HELM (Liang et al., Stanford CRFM 2022) is not a single score but a framework for systematic, multi-dimensional model evaluation. Rather than optimising for a single accuracy number, HELM evaluates 42 diverse scenarios across 7 metrics, forcing a holistic view of model capabilities and failure modes.
The 7 Metric Dimensions
Accuracy
Does the model give correct answers? (Task-specific: exact match, F1, ROUGE, etc.)
Calibration
Does the model's confidence match its accuracy? (Expected Calibration Error)
Robustness
Does performance degrade under input perturbations (typos, paraphrases)?
Fairness
Are performance gaps across demographic groups minimal?
Bias
Does the model exhibit stereotypical associations in WinoBias-style probes?
Toxicity
How often does the model generate harmful content under adversarial prompting?
Efficiency
Tokens/second, cost per query, VRAM footprint.
Scenario Categories
HELM's 42 scenarios span question answering (NaturalQA, TriviaQA), reasoning (CommonsenseQA), summarisation (CNN/DailyMail), code (HumanEval), disinformation, toxicity, and more. The breadth is the point — a model cannot look good on HELM by overfitting a single type of evaluation.
HELM Instruct (2024 Update)
HELM Classic focuses on base model evaluation. HELM Instruct (2024) adds instruction-following scenarios and GPT-4 judged open-ended tasks to cover the instruction-tuned model era. Both are maintained at crfm.stanford.edu/helm.

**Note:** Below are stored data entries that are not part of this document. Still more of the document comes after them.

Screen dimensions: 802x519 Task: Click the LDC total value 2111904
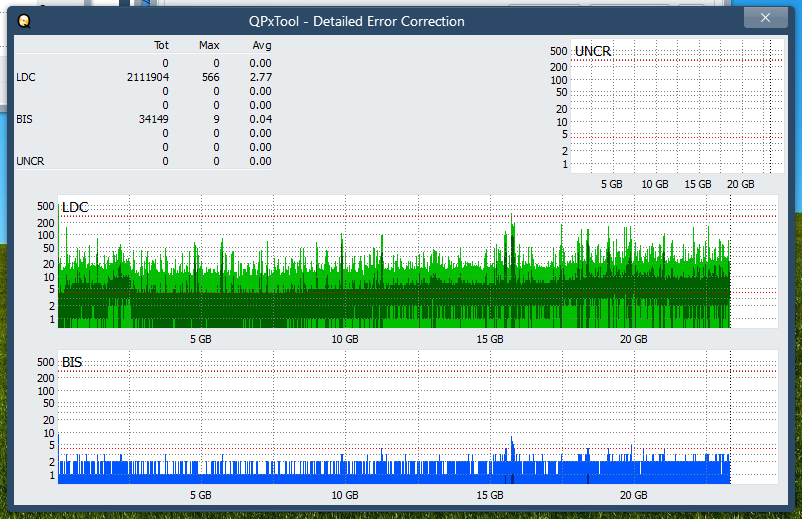click(x=148, y=77)
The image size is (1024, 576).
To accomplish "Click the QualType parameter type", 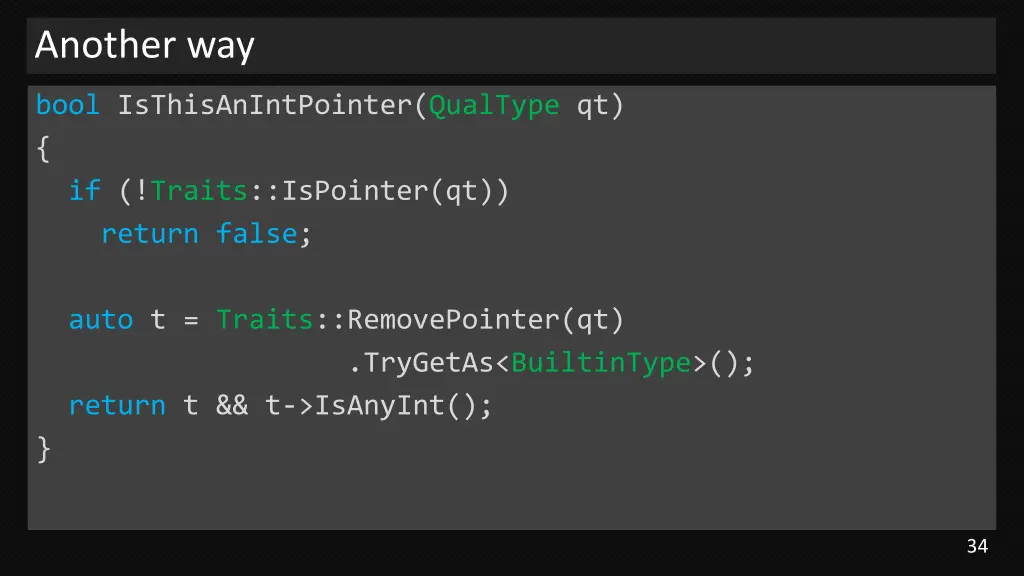I will coord(494,105).
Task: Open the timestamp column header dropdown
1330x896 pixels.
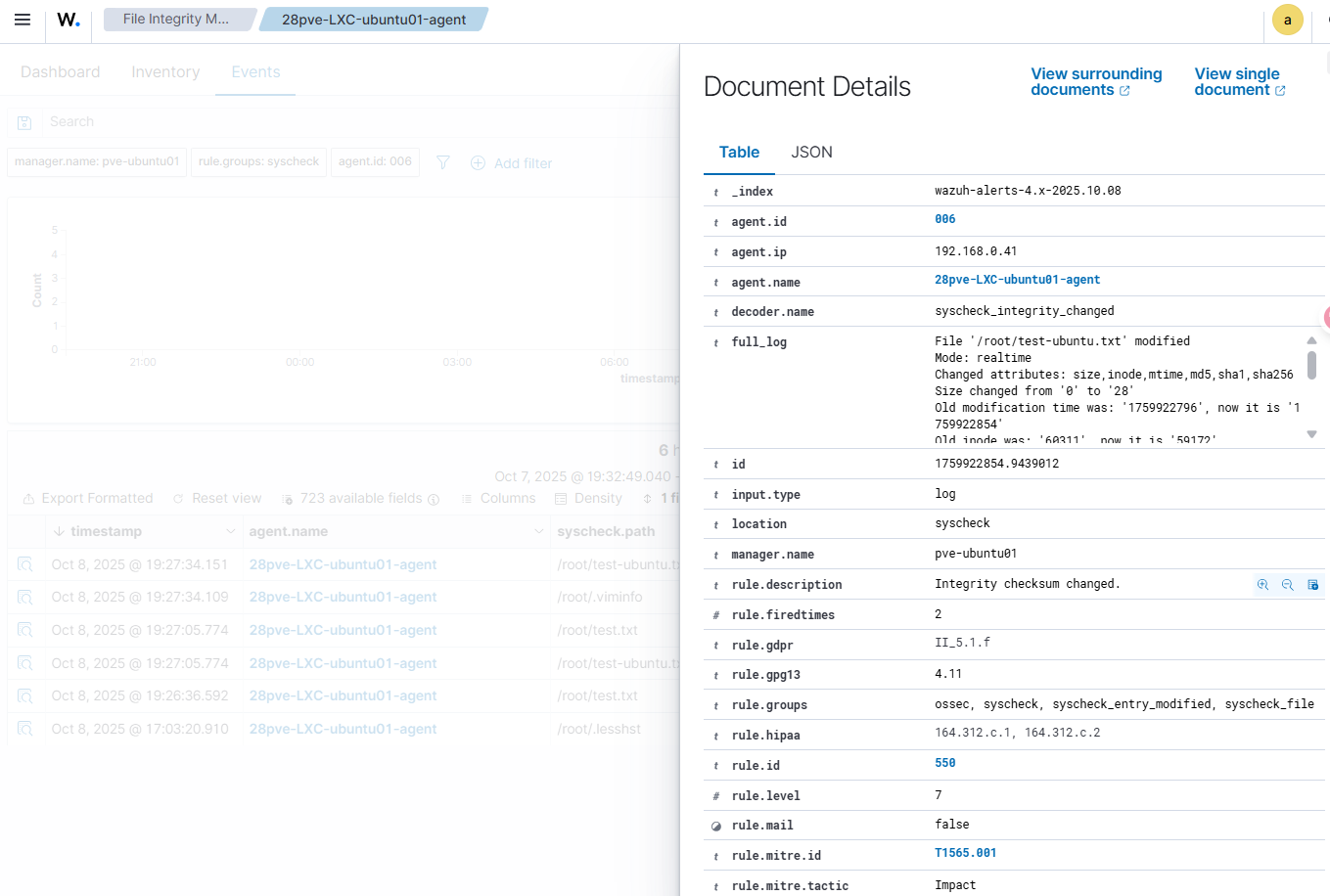Action: (231, 531)
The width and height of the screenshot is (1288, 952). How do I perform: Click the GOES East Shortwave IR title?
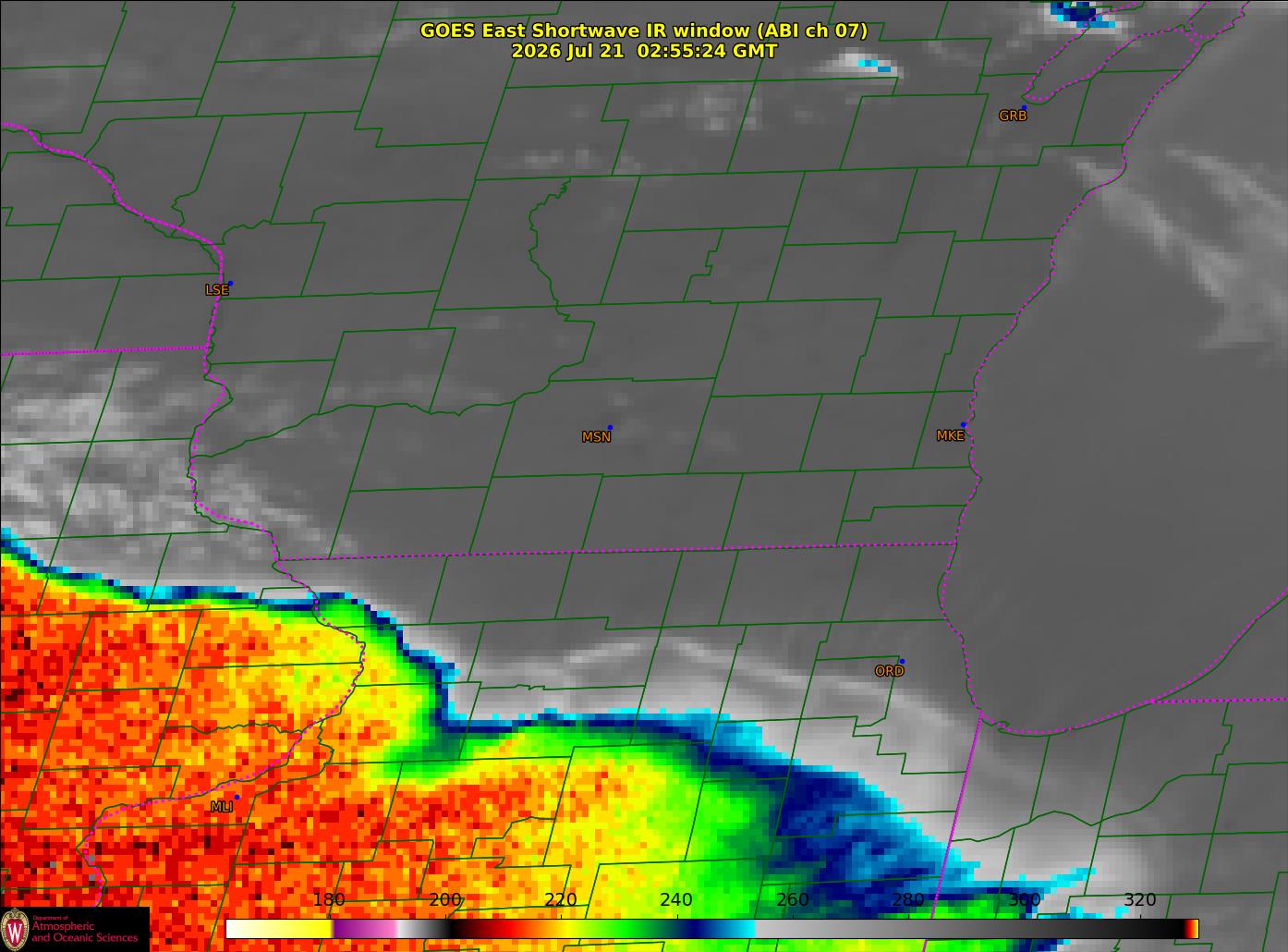(x=644, y=31)
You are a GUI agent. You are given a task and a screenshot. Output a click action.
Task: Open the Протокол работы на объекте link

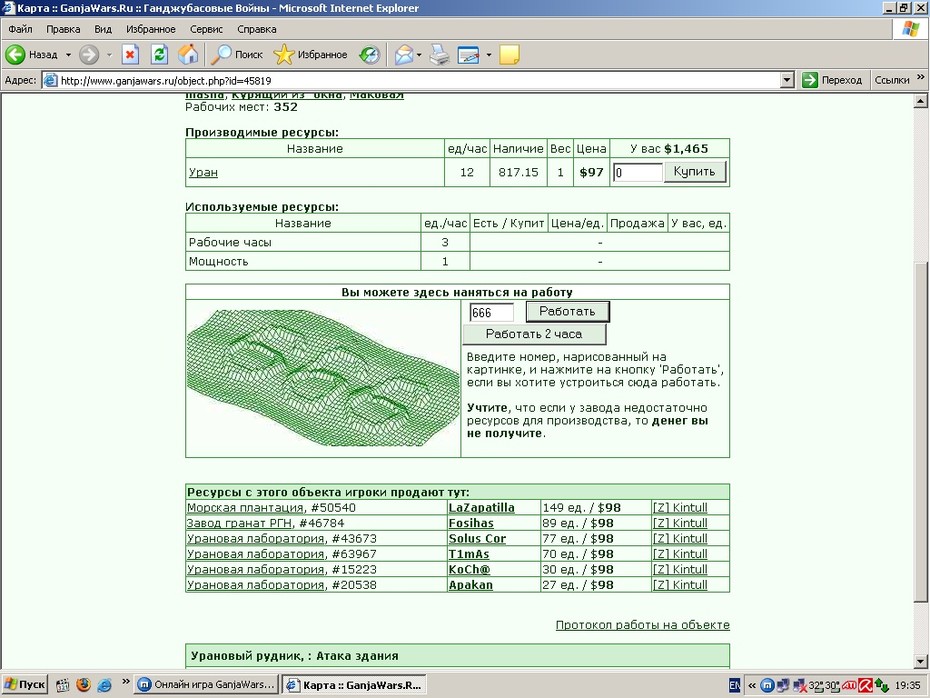(x=642, y=624)
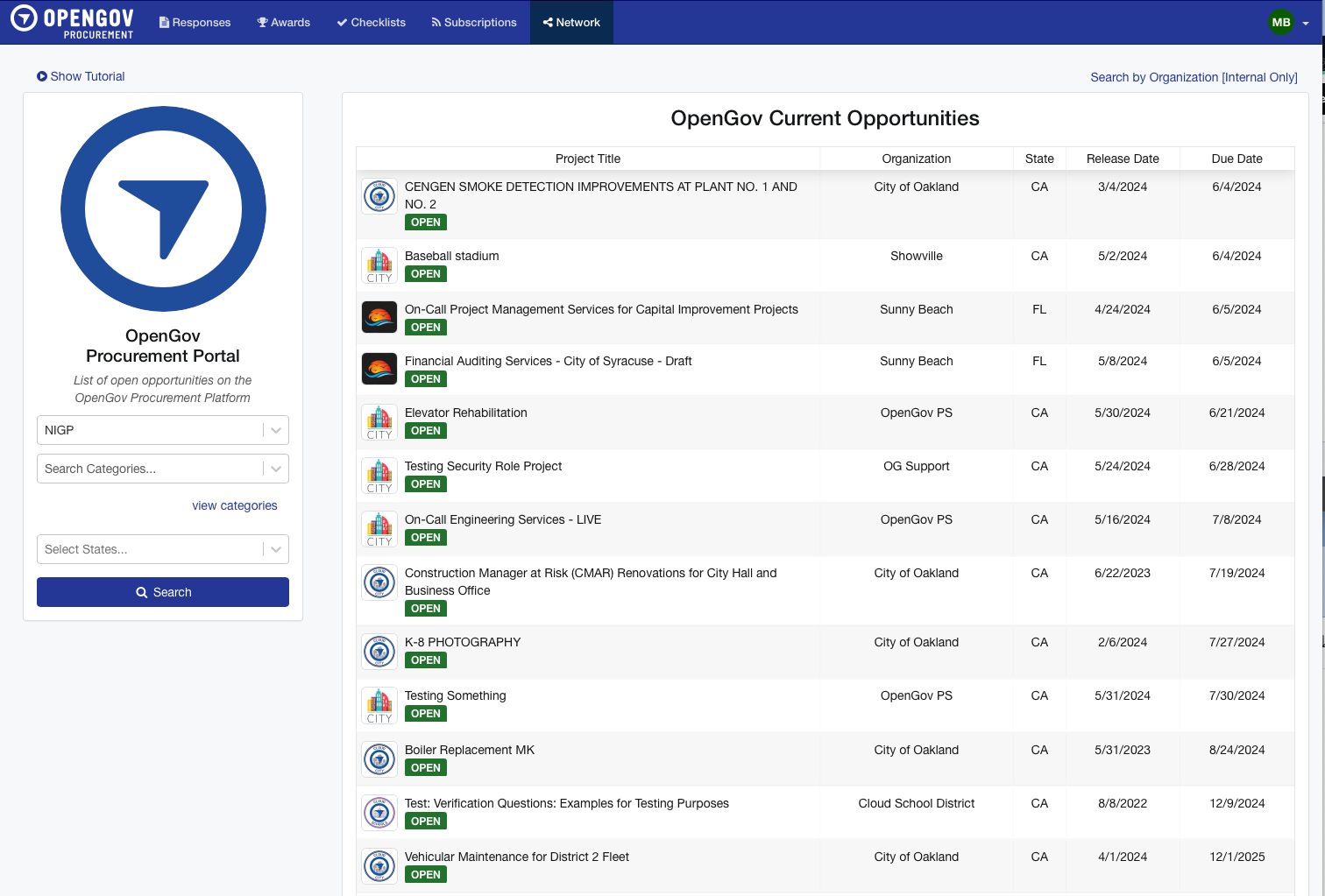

Why HELM Matters for Enterprise Decisions
When choosing an on-premise model, accuracy on MMLU alone is insufficient. HELM's calibration and fairness metrics can reveal when a model is confidently wrong (poorly calibrated) or systematically biased against certain demographic descriptions — both critical for HR, legal, and public-facing deployments.